Notre Dame des Landes : l’Etat a manipulé les chiffres. Voici comment
Comment faire passer un schéma boiteux pour un projet avantageux ? En manipulant les chiffres. Reporterre révèle le tour de passe-passe qui a permis à l’Etat de faire croire que le projet d’aéroport de Notre Dame des Landes serait rentable. Hervé Kempf (Reporterre & Le Monde) - 3 décembre 2012
Un mot interpelle : celui de "manipulation", employé par le sénateur EELV Ronan Dantec le 17 novembre : "Lors de l’enquête coût-bénéfice sur le projet, l’Etat a manipulé les chiffres. Au moment de calculer la valorisation en euros des gains de temps permis par le nouvel aéroport, les sommes ont été au moins doublées. Sans cela, l’enquête coût-bénéfice aurait été négative. Cela a été fait sous la responsabilité du préfet de l’époque, Bernard Hagelsteen, aujourd’hui conseiller chez Vinci... Cela contribue à l’extrême fragilité de la légitimité démocratique de ce projet." Le propos est grave. Pour comprendre son origine, il faut aller consulter l’"Instruction cadre relative aux méthodes d’évaluation économique des grands projets d’infrastructure de transport", publié en 2005 par le Ministère des Transports.

□ □ □ □

◆ Tâches à réaliser ◆
1. D'après l'article sur Notre Dame des Landes, quelle fonction occupe aujourd'hui l'ancien préfet Bernard Hagelsteen ?
2. Donnez toutes les personnes citées par leur nom dans l'article sur Notre Dame des Landes.

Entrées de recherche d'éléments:
□ □ □ □

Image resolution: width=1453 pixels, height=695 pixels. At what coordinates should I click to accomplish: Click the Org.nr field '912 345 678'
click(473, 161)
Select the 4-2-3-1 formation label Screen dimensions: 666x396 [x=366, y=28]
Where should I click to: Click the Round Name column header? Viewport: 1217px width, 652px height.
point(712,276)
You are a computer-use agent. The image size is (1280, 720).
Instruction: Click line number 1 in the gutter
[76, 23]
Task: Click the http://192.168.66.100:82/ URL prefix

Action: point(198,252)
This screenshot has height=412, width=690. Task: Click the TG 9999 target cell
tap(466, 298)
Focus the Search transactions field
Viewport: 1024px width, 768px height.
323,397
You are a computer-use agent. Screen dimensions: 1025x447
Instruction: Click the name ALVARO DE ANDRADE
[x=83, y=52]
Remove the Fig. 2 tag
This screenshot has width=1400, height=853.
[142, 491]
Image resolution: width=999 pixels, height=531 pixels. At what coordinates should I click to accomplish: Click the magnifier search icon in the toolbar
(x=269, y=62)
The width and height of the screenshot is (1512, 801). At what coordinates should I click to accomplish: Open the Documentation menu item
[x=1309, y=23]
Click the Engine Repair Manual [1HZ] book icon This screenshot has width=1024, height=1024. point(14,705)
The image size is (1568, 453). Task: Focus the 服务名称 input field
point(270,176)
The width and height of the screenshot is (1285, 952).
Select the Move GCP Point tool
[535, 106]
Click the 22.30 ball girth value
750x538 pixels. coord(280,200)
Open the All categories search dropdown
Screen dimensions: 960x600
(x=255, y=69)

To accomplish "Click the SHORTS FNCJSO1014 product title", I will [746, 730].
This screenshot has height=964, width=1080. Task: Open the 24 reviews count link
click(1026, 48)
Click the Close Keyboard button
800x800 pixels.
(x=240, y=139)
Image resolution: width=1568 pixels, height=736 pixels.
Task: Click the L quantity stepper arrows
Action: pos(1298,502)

□ □ □ □

◆ Solutions proposées ◆
1. Il est conseiller chez Vinci.

2. Hervé Kempf, Ronan Dantec, Bernard Hagelsteen